For the freezer fudge:
- 1 jar of Rusty’s “Halvah” Almond Butter
- 1/4 cup virgin coconut oil
- 2 tbsp pure maple syrup
For the chocolate topping:
- 3 tablespoons virgin coconut oil
- 1.5 tablespoons pure maple syrup
- 3 tablespoons unsweetened cocoa powder
- Pinch of pink Himalayan sea salt or other fine sea salt
- bee pollen, pink Himalayan sea salt, goji berries or whatever else you want for garnish (optional)
- Lightly grease a standard size loaf pan and line with a piece of parchment paper cut to fit the length of the pan.
- For the fudge: Spoon the almond butter into a large mixing bowl.
- Add the melted coconut oil, and maple syrup. Stir until completely smooth and combined. It’ll be quite runny at this stage.
- With a spatula, spoon the almond butter mixture into the prepared pan. Smooth out. Place the pan, uncovered, on a flat surface in the freezer. Freeze for about 1 hour, or until the fudge is solid.

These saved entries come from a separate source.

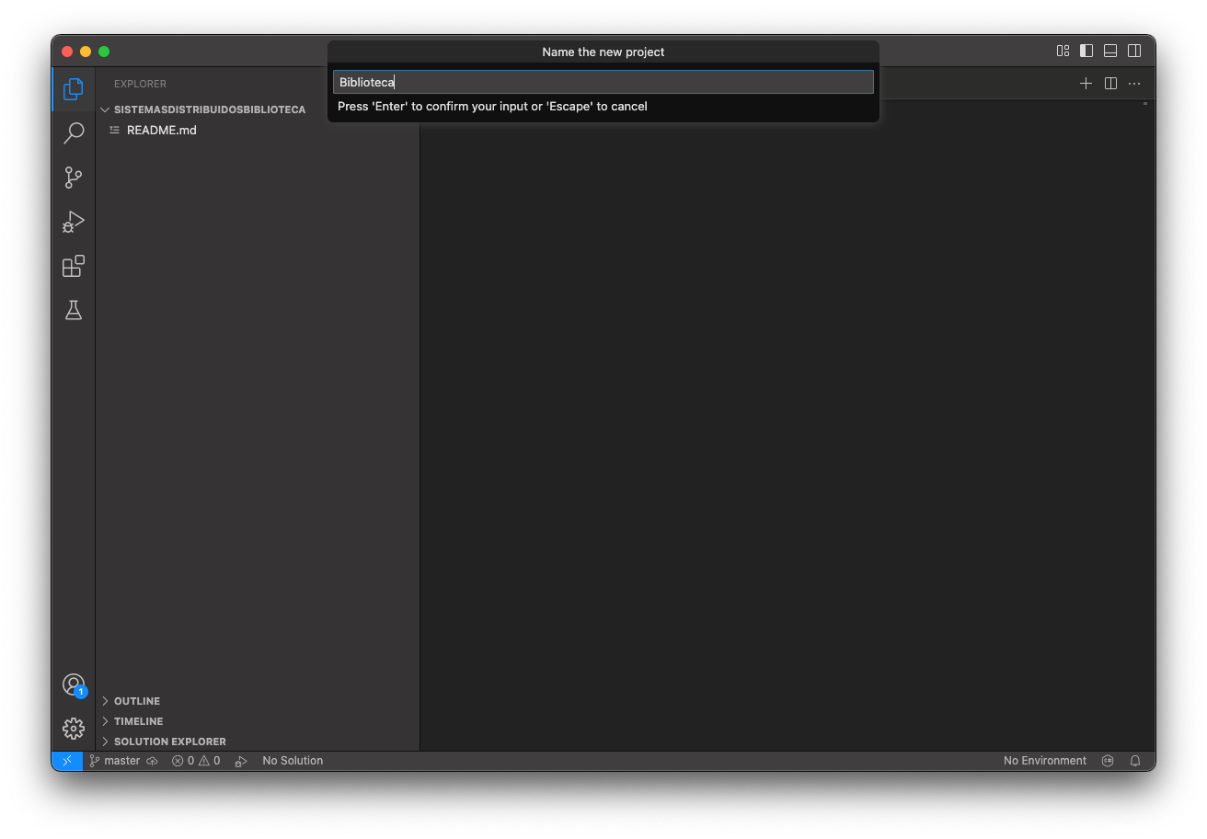The width and height of the screenshot is (1207, 839).
Task: Toggle the bottom panel visibility
Action: pyautogui.click(x=1110, y=52)
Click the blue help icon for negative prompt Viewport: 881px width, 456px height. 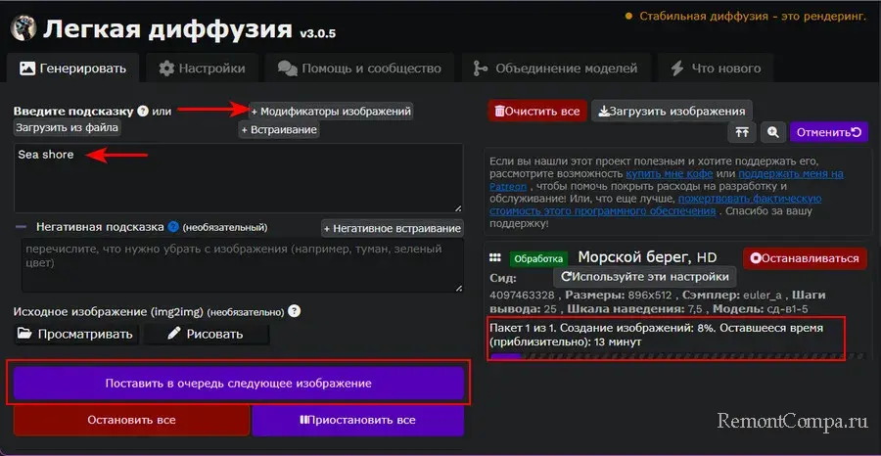173,227
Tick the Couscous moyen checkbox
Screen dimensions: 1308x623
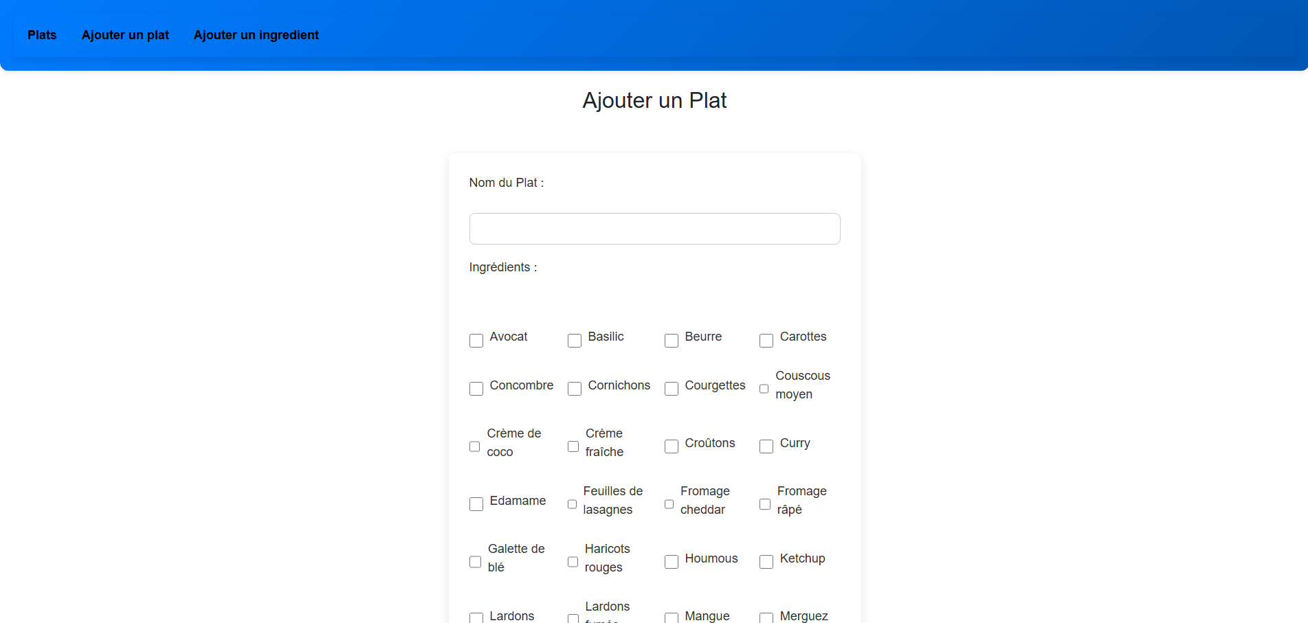764,389
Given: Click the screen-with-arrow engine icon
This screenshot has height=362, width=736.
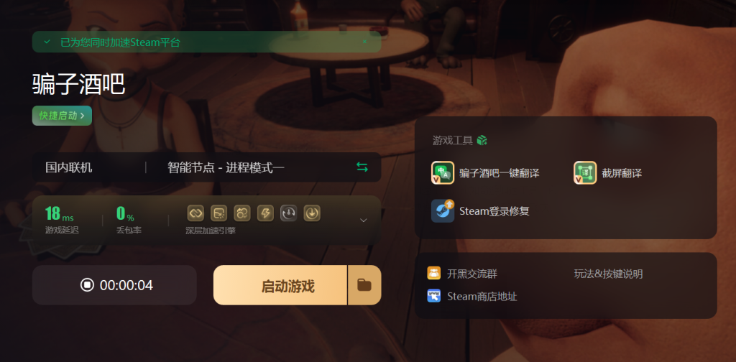Looking at the screenshot, I should pyautogui.click(x=219, y=213).
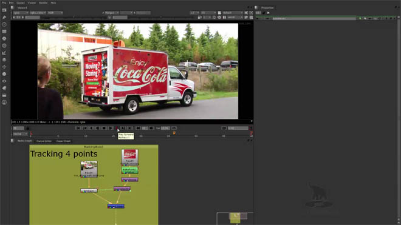Toggle the playback loop mode button
Image resolution: width=401 pixels, height=225 pixels.
[x=174, y=128]
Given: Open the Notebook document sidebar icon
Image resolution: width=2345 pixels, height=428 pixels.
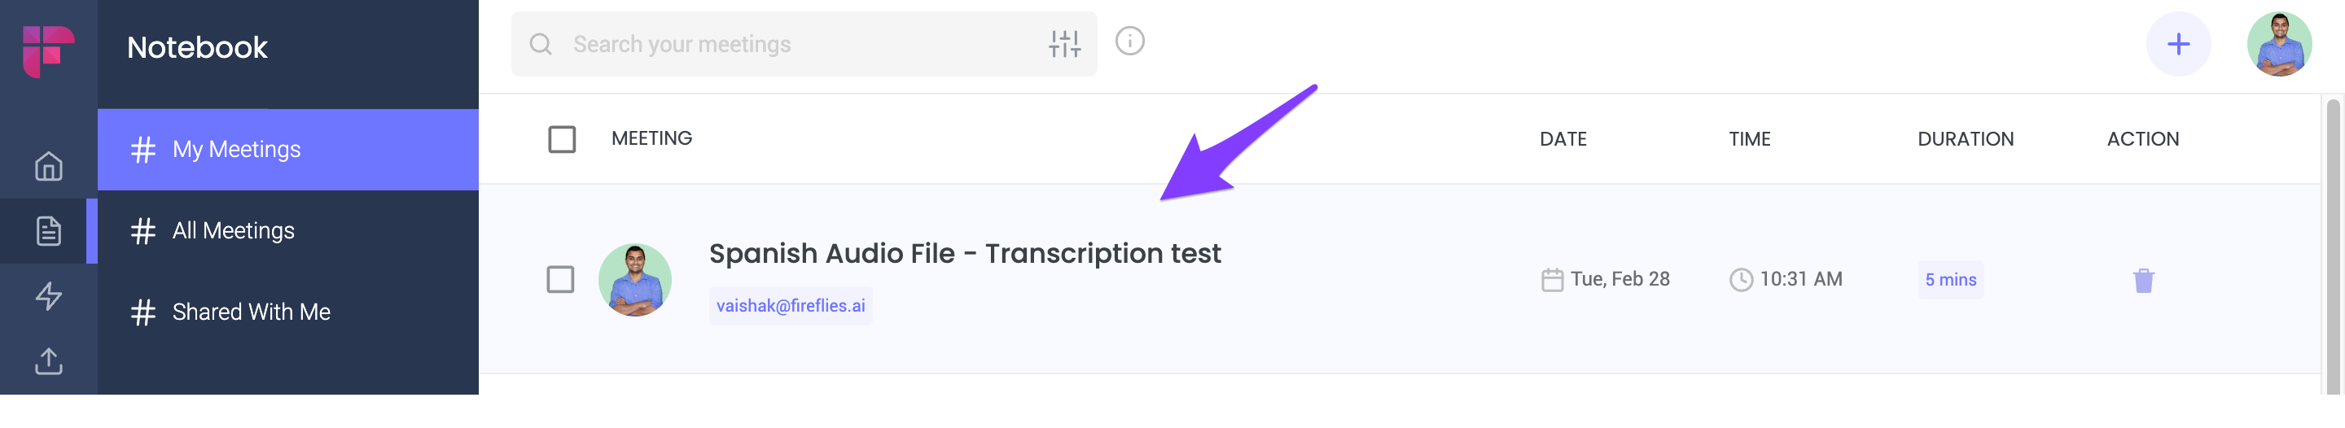Looking at the screenshot, I should (48, 231).
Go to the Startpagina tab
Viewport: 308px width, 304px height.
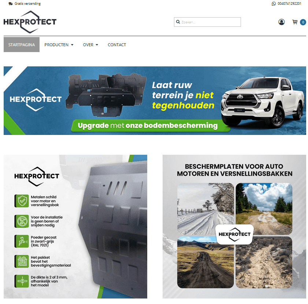pyautogui.click(x=22, y=45)
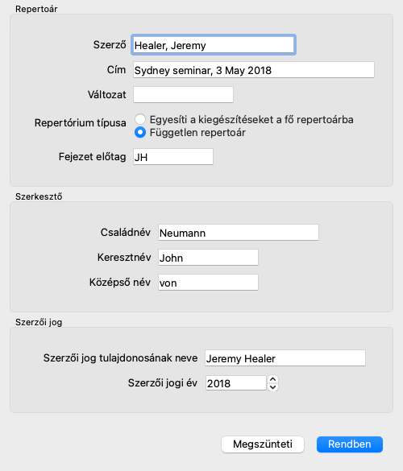The height and width of the screenshot is (471, 403).
Task: Click the Rendben OK button
Action: pos(350,444)
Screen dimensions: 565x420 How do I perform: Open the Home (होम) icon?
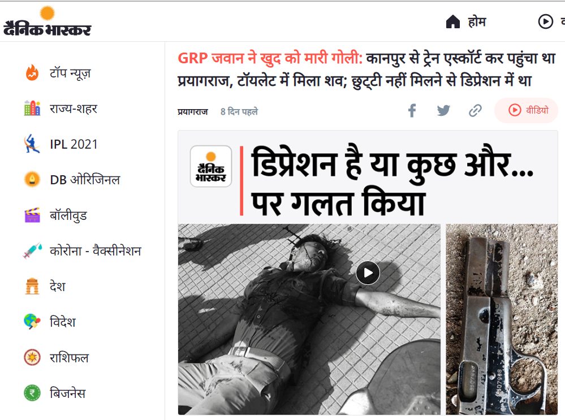coord(453,22)
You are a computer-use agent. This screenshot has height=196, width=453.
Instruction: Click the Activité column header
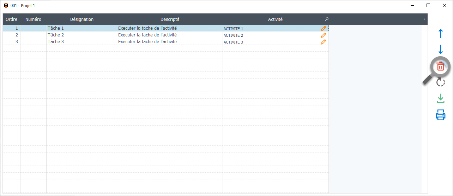[275, 19]
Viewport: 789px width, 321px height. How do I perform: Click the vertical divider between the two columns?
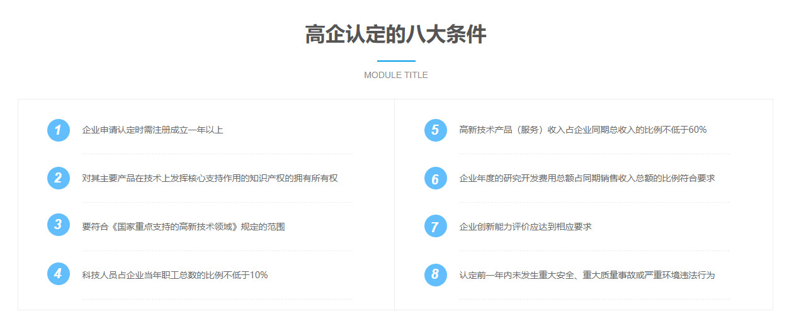[394, 205]
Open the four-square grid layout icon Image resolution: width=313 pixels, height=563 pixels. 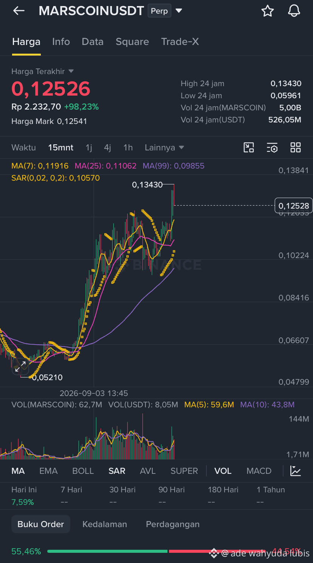[296, 147]
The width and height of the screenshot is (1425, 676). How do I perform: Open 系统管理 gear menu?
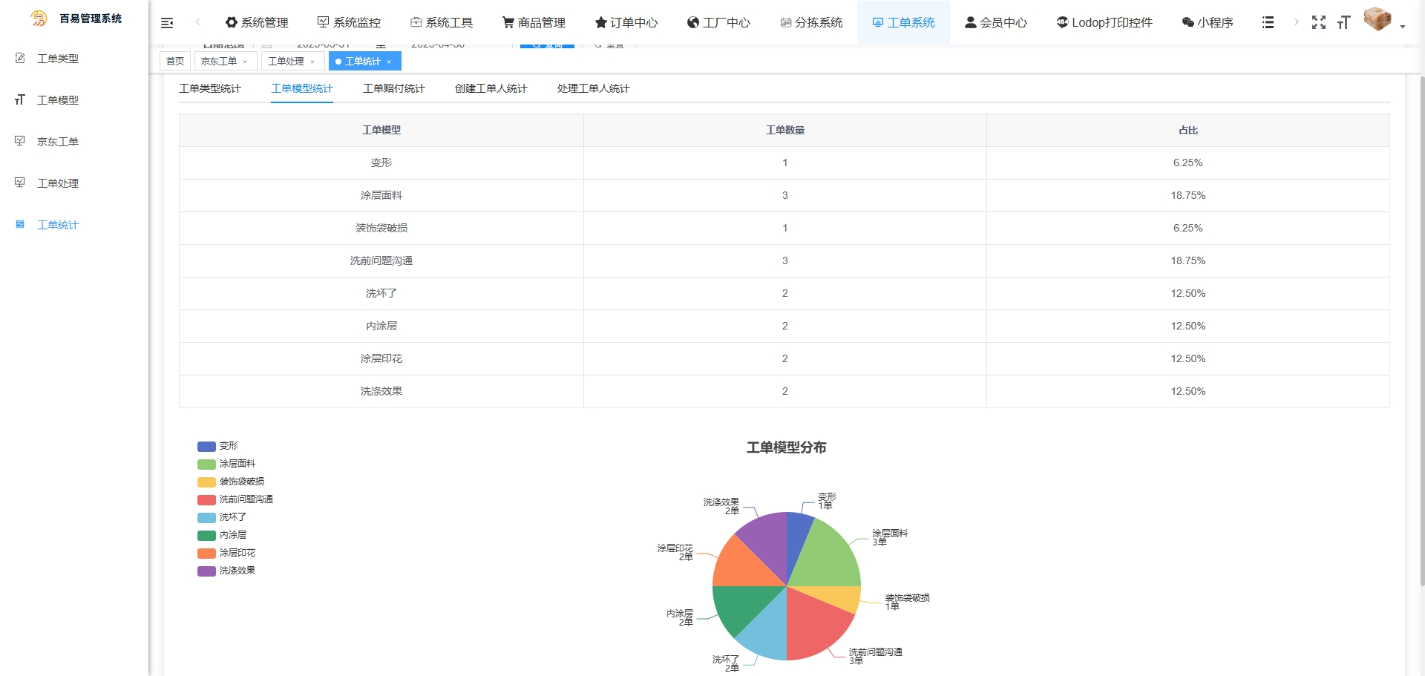tap(257, 22)
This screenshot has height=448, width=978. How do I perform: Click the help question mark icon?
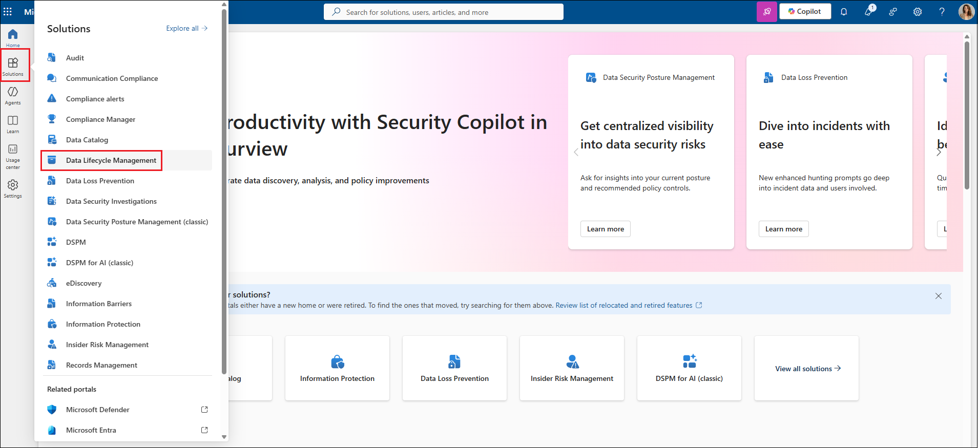(x=942, y=12)
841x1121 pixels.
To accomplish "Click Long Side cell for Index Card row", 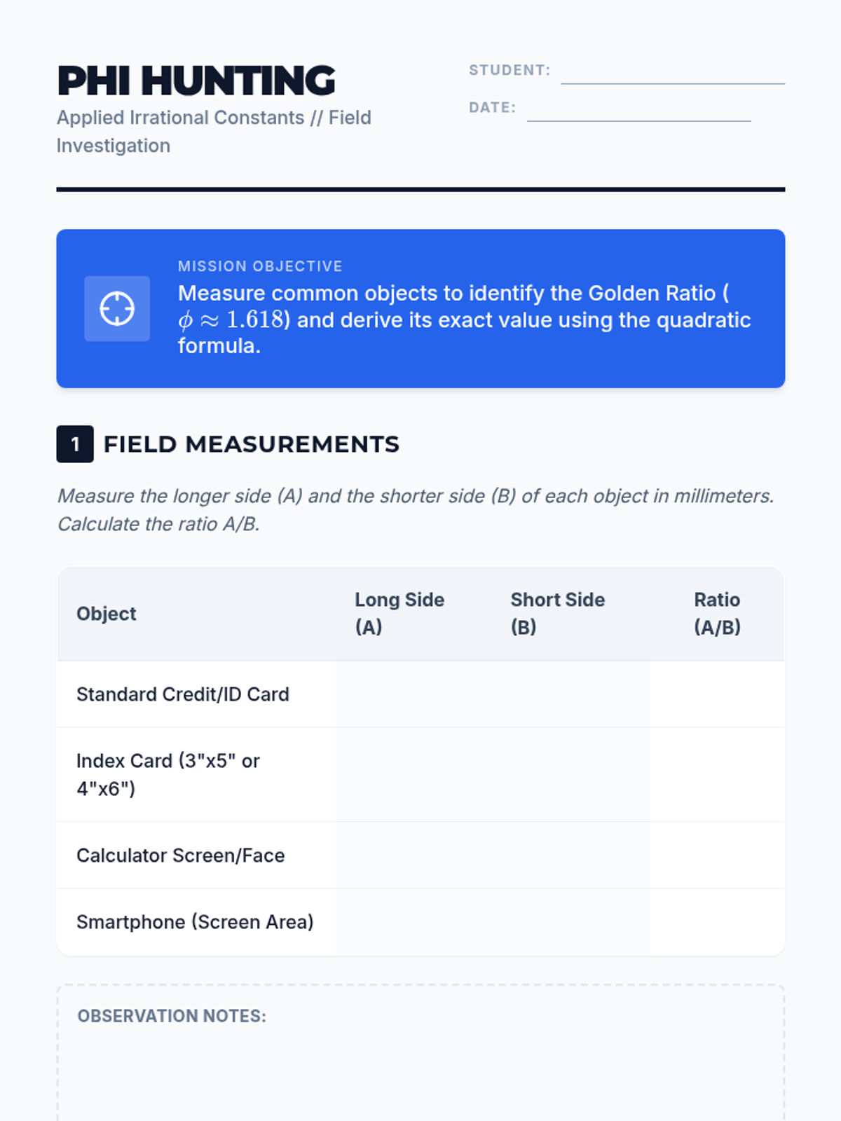I will pyautogui.click(x=413, y=775).
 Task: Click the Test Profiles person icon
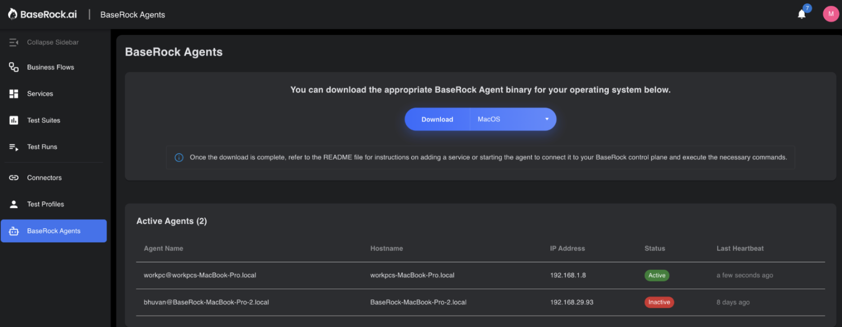pyautogui.click(x=14, y=204)
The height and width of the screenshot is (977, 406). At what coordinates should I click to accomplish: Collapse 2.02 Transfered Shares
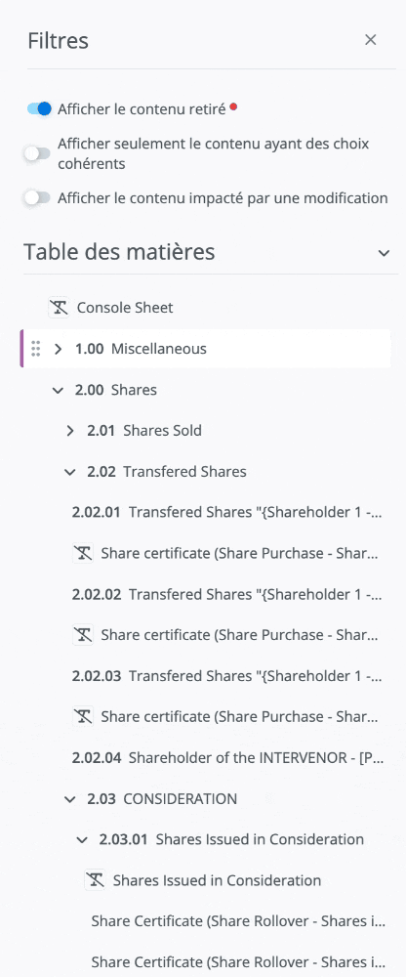pos(69,472)
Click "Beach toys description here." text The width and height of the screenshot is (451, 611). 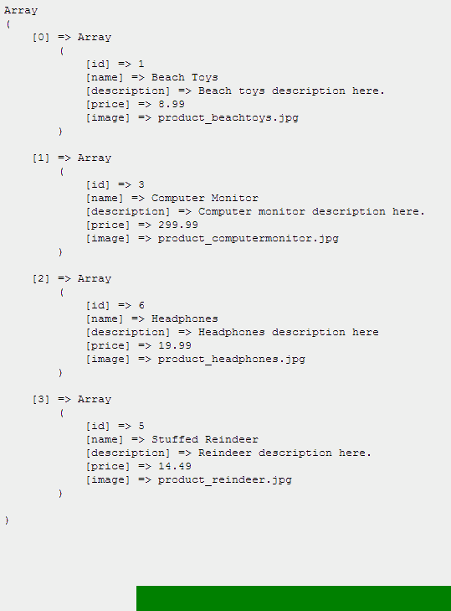click(x=291, y=91)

- For the chocolate topping: In a small bowl, add the melted oil and whisk in the maple syrup, cocoa powder, and salt until smooth. I like to place the chocolate sauce in the fridge for several minutes until thickened slightly.
- Slice the frozen slab of fudge into about 21 (2.5 cm) squares and place on a large plate lined with parchment paper, about a cm between each piece. Spoon the chocolate sauce on top of each square (a scant 1 teaspoon per square). Place back in the freezer until the chocolate is solid. Sprinkle on some flaked sea salt, if desired.
- Break apart the squares of fudge (if the chocolate pooled at the bottom) and enjoy immediately. These babies melt fast, so be sure to return leftovers to the freezer (if there are any!)